Этот способ создает готовую таблицу коэффициентов автоматически.

  1. Активация инструмента: Если во вкладке Данные нет кнопки «Анализ данных», включите надстройку:
    • Файл > Параметры > Надстройки.
    • Внизу в управлении выберите «Надстройки Excel» и нажмите Перейти.
    • Поставьте галочку Пакет анализа и нажмите ОК.
  2. Запуск расчета:
    • Вкладка Данные > кнопка Анализ данных.
    • Выберите пункт Корреляция.
    • Укажите входной интервал (все столбцы с данными, включая заголовки).
    • Отметьте галочку Метки в первой строке.
    • Выберите место для вывода результата и нажмите ОК.

Вы получите симметричную таблицу, где единицы по диагонали означают связь параметра с самим собой, а остальные ячейки — силу связи между разными факторами.

Метод 2: Формула КОРРЕЛ

Для разовой проверки связи двух конкретных столбцов используйте функцию: =КОРРЕЛ(массив1; массив2)

Пример: =КОРРЕЛ(A2:A100; C2:C100) покажет связь между первым и третьим столбцом данных.

Визуализация матрицы (Тепловая карта)

Чтобы матрица считывалась мгновенно:

  1. Выделите полученную таблицу с коэффициентами.
  2. Нажмите Главная > Условное форматирование > Цветовые шкалы.
  3. Выберите шкалу «Красный – Белый – Зеленый» или аналогичную.
    • Ячейки с близкими к 1 значениями окрасятся в один цвет (сильная прямая связь).
    • Близкие к -1 — в другой (сильная обратная связь).
    • Около 0 останутся нейтральными.

Корреляция не означает причинно-следственную связь. Высокий коэффициент может быть случайным совпадением или следствием влияния третьего, неучтенного фактора. Всегда проверяйте данные на логику.

Частые ошибки при построении

  • Неверный выбор типа диаграммы.

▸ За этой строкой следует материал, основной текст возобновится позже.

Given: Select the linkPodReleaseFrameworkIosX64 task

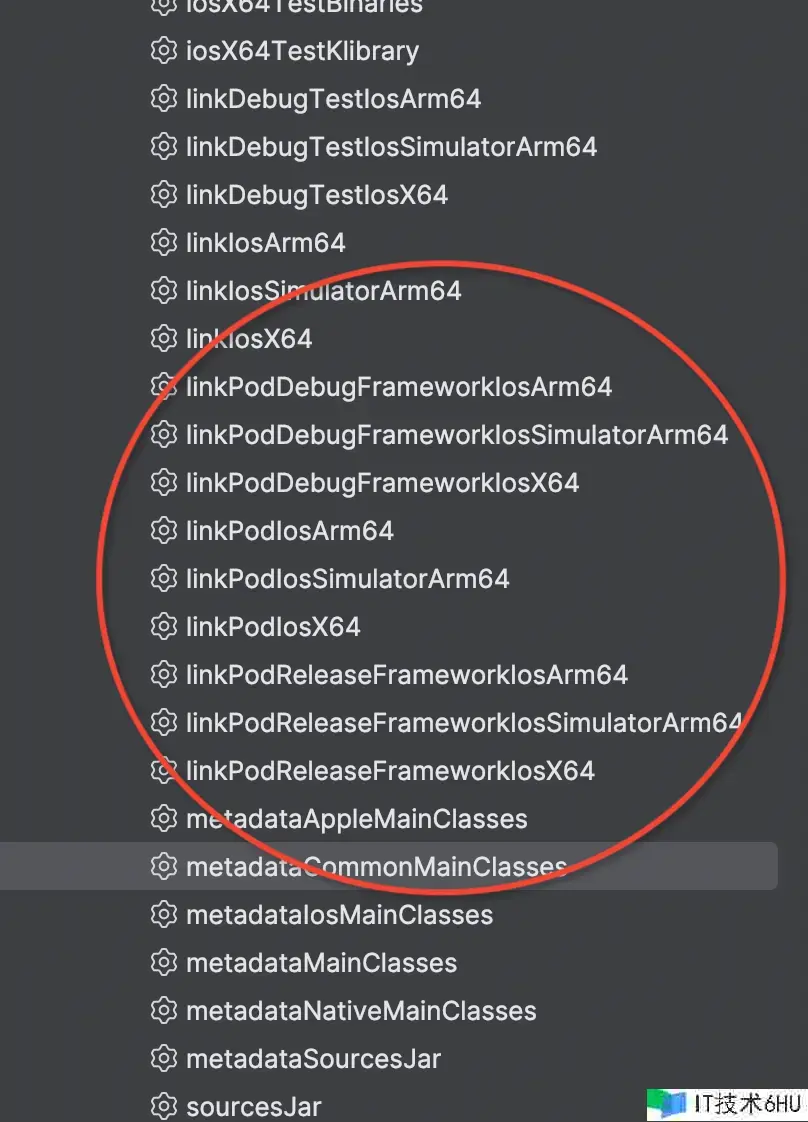Looking at the screenshot, I should 390,771.
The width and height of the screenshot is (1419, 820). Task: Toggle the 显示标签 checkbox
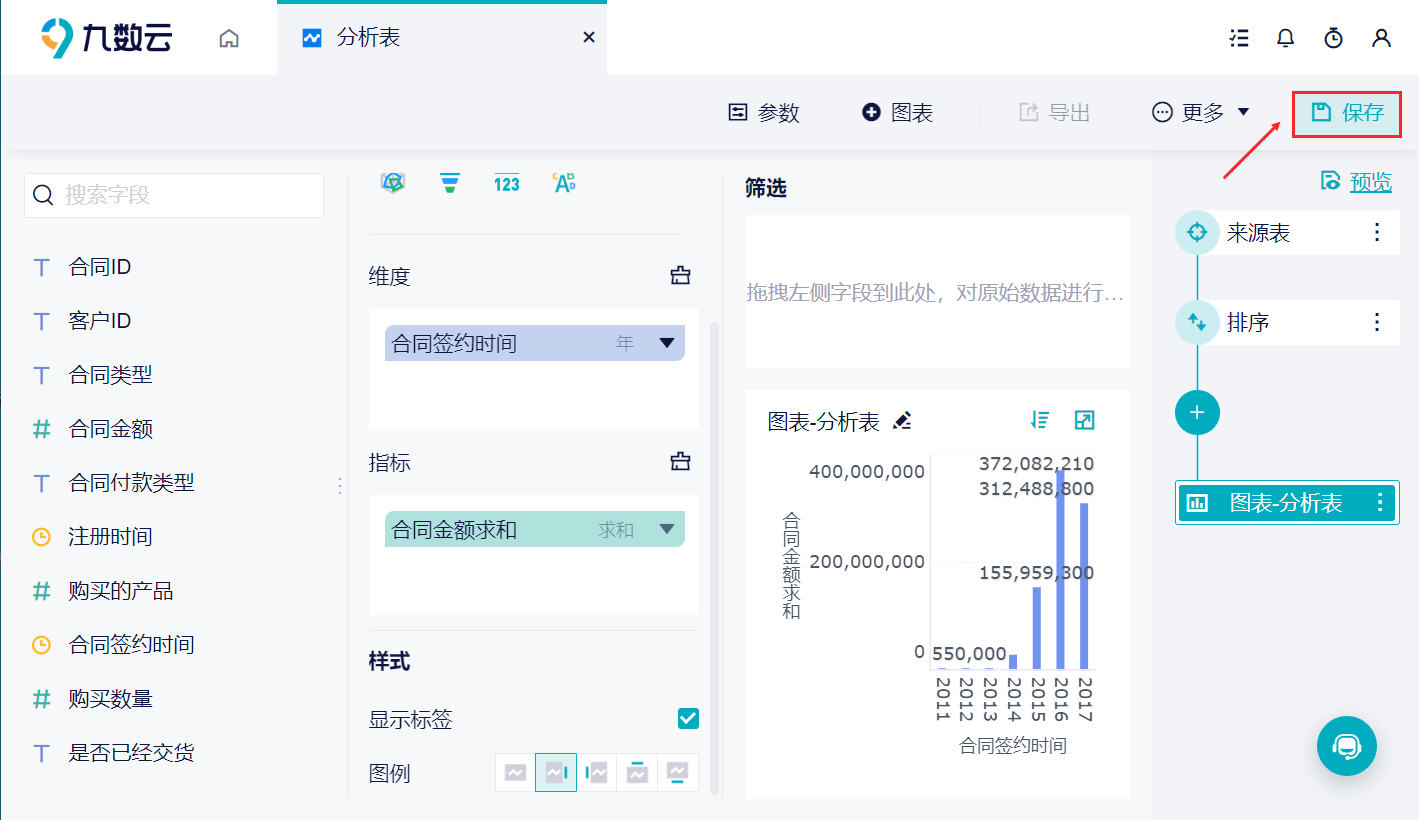click(x=687, y=718)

Использование обычного «Графика» (Line Chart) вместо «Точечной» (Scatter) приводит к тому, что ось X воспринимается как категории (текст), а не числа, искажая линию тренда.
  • Текстовый формат чисел. Если данные импортированы из другой системы, они могут быть текстом. Функции вернут ошибку или ноль. Проверьте формат ячеек (должен быть «Числовой») и уберите лишние пробелы.
  • Игнорирование выбросов. Одна ошибочная запись (например, продажа 10000 вместо 100) может сильно исказить линию тренда и коэффициент R². Перед построением отфильтруйте аномалии.
  • Смешение данных в одном столбце. Для матрицы корреляции каждый параметр должен находиться в отдельном столбце, а строки должны соответствовать одним и тем же объектам наблюдения (например, данные по дням или магазинам).

FAQ

Как спрогнозировать значение на основе построенного графика? Используйте уравнение, полученное на графике (например, y = 5x + 10). Подставьте планируемое значение X в формулу в любой ячейке Excel. Либо используйте функцию =ПРОГНОЗ.ЛИНЕЙН(новое_значение_x; известные_значения_y; известные_значения_x).

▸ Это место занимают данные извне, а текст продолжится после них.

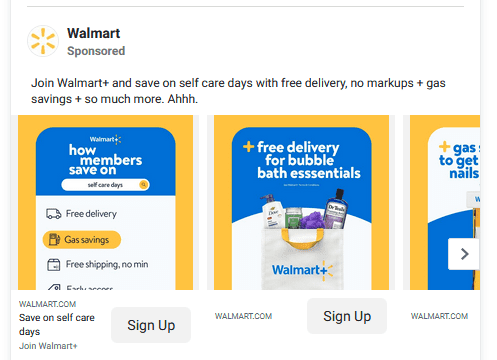497x360 pixels.
Task: Click the delivery truck icon
Action: (54, 214)
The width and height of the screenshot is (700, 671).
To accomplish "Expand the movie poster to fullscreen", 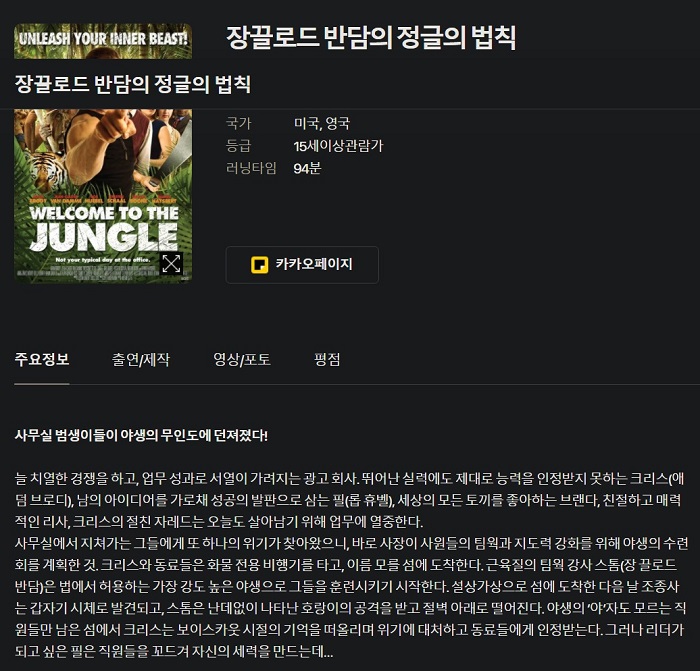I will [x=171, y=263].
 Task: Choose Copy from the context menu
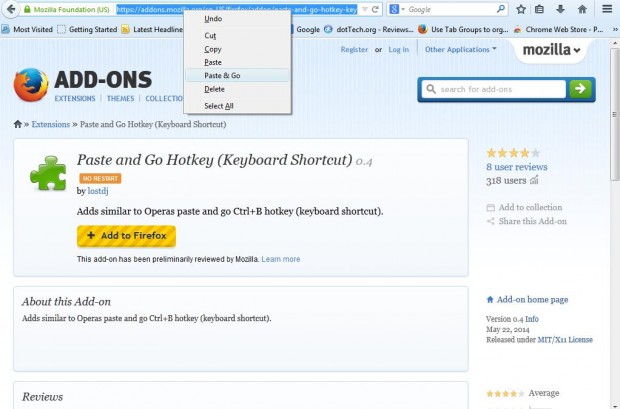(213, 48)
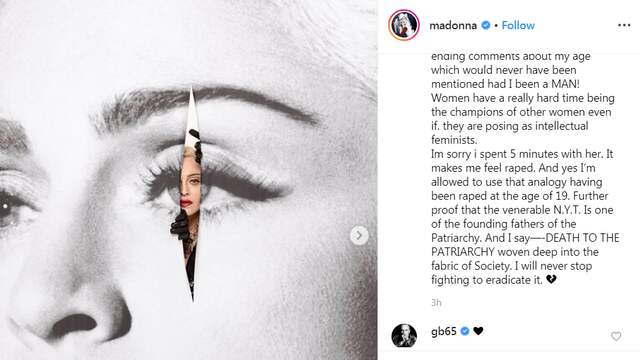Click the blue verified badge beside madonna
This screenshot has width=640, height=360.
pyautogui.click(x=486, y=25)
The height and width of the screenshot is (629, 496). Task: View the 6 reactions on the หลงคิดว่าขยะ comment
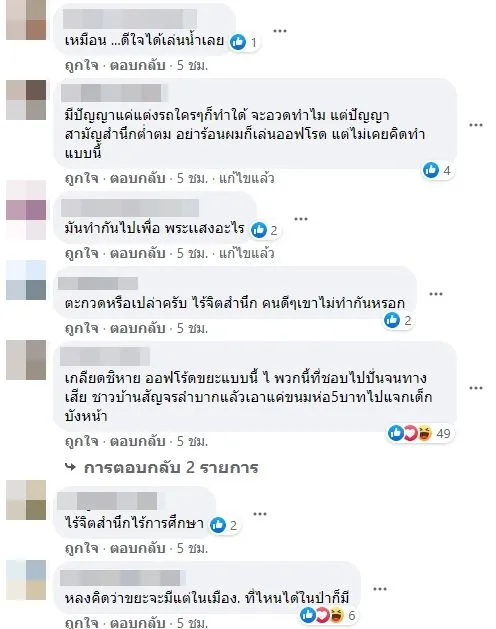(328, 615)

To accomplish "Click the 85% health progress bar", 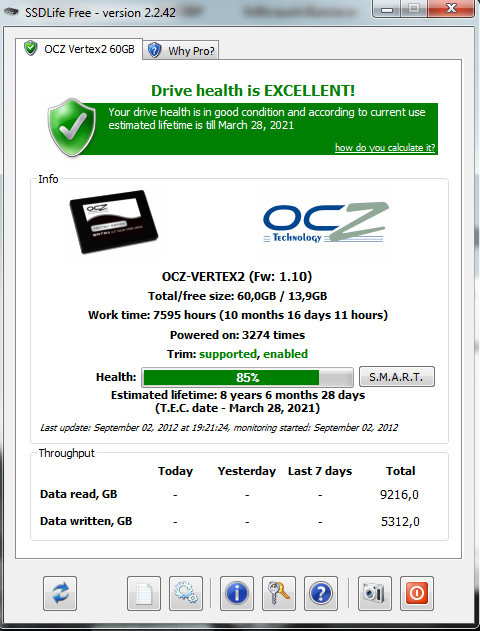I will 247,377.
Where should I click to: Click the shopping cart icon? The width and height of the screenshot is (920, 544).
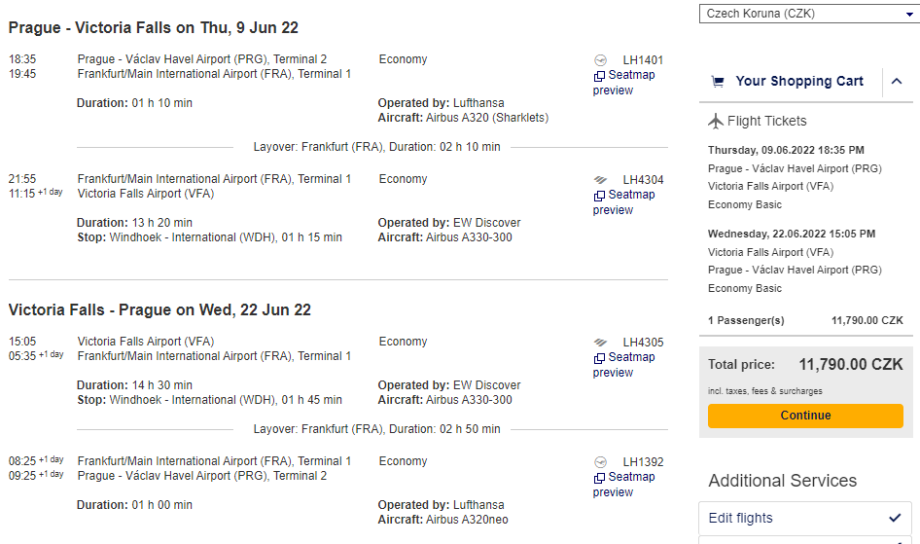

Можно ли построить матрицу корреляции без надстройки «Пакет анализа»? Да, но вручную. Вам придется создать таблицу, где в заголовках строк и столбцов будут названия параметров, а в ячейках прописать формулу =КОРРЕЛ() для каждой пары столбцов исходных данных. Это трудоемко для большого количества переменных.

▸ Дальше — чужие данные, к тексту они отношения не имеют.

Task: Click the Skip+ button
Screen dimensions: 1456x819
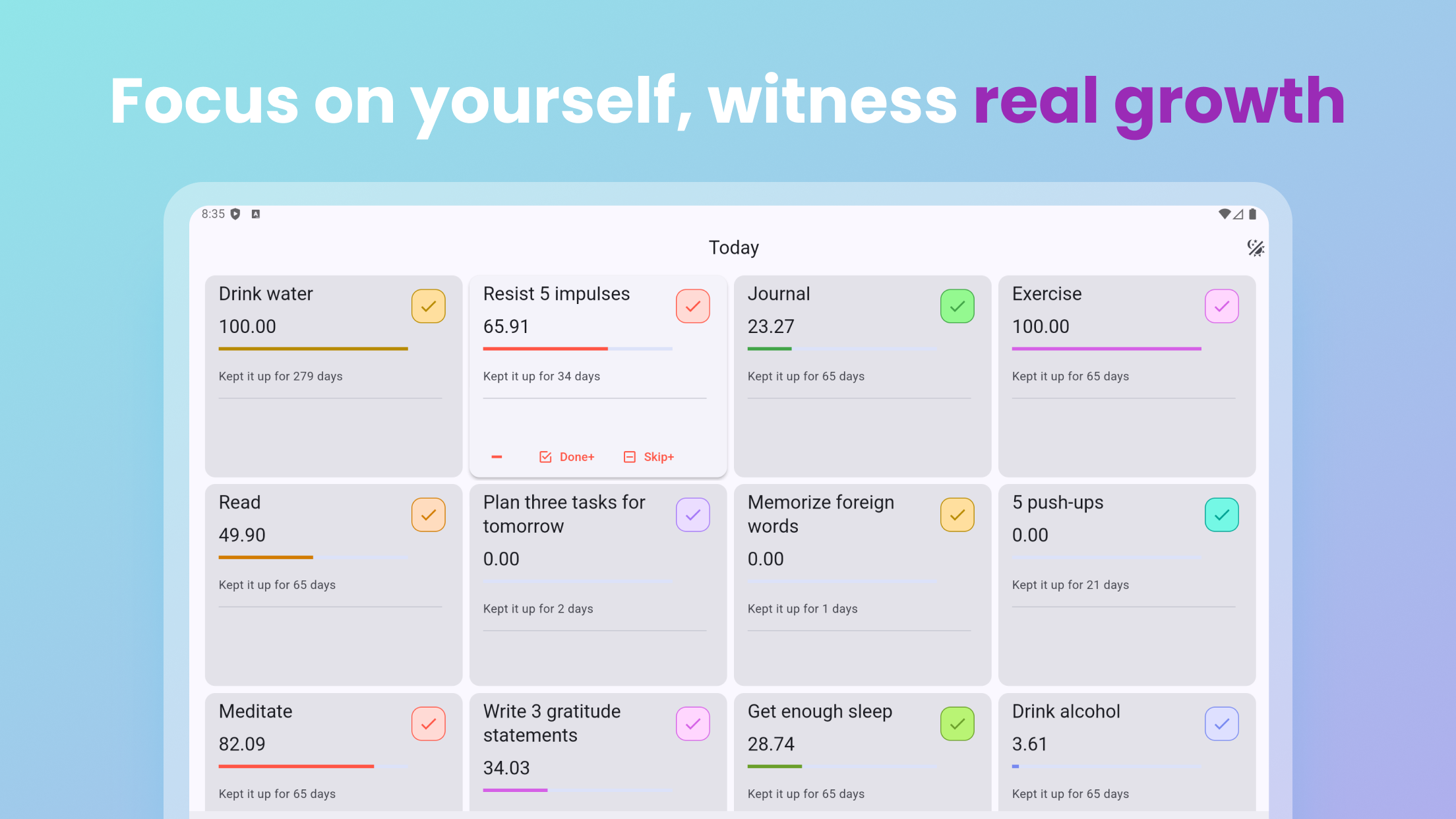Action: (649, 457)
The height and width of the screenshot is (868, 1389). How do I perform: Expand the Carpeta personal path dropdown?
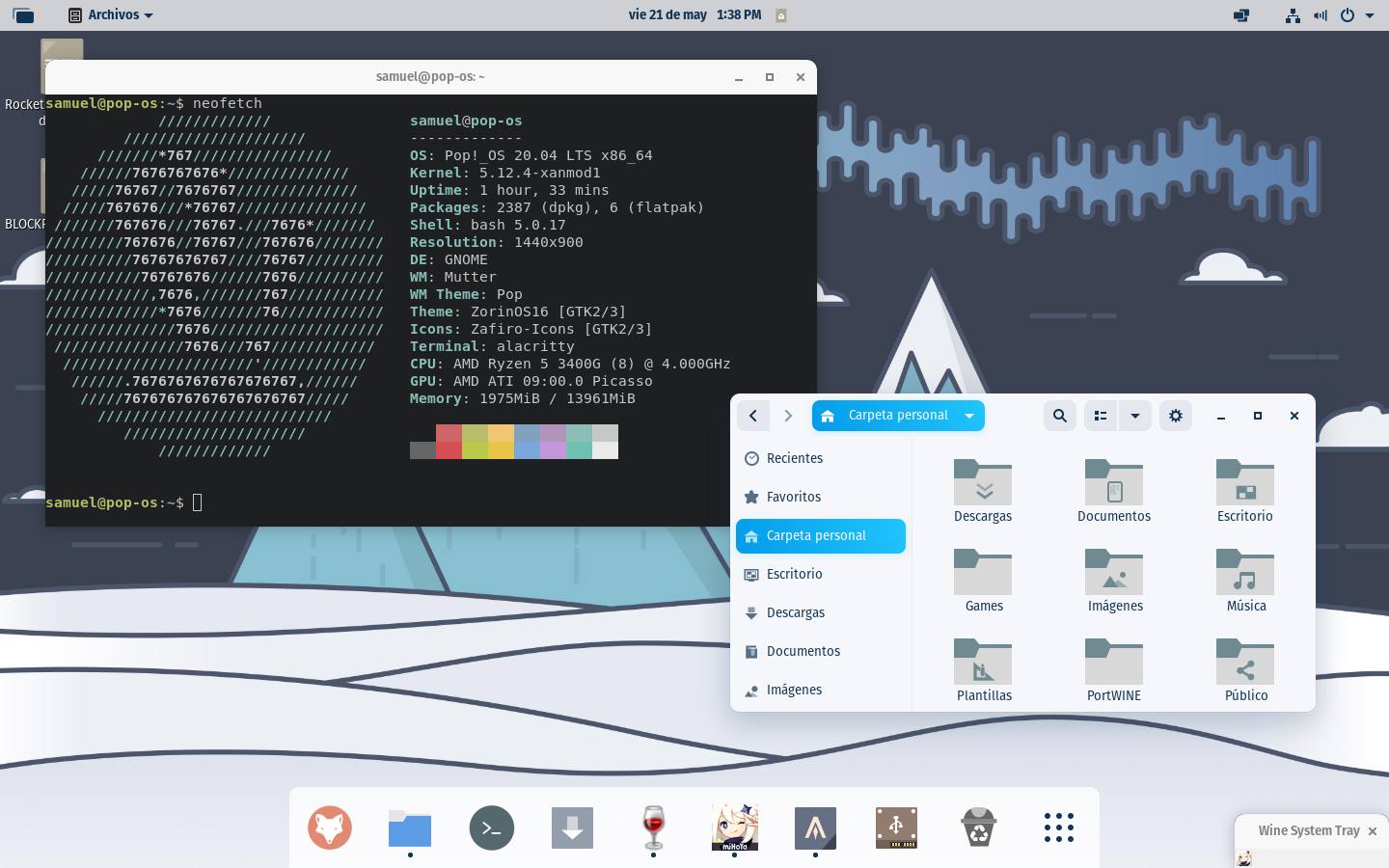click(x=968, y=416)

Что делать, если линия тренда не проходит через точки? Линия тренда (регрессии) редко проходит точно через все точки. Ее задача — минимизировать суммарное отклонение. Если точки разбросаны очень сильно (R² < 0,3), значит, линейная зависимость слабая или отсутствует, и прогноз по такой модели будет неточным. Попробуйте выбрать другой тип тренда (полиномиальный, экспоненциальный) в настройках линии.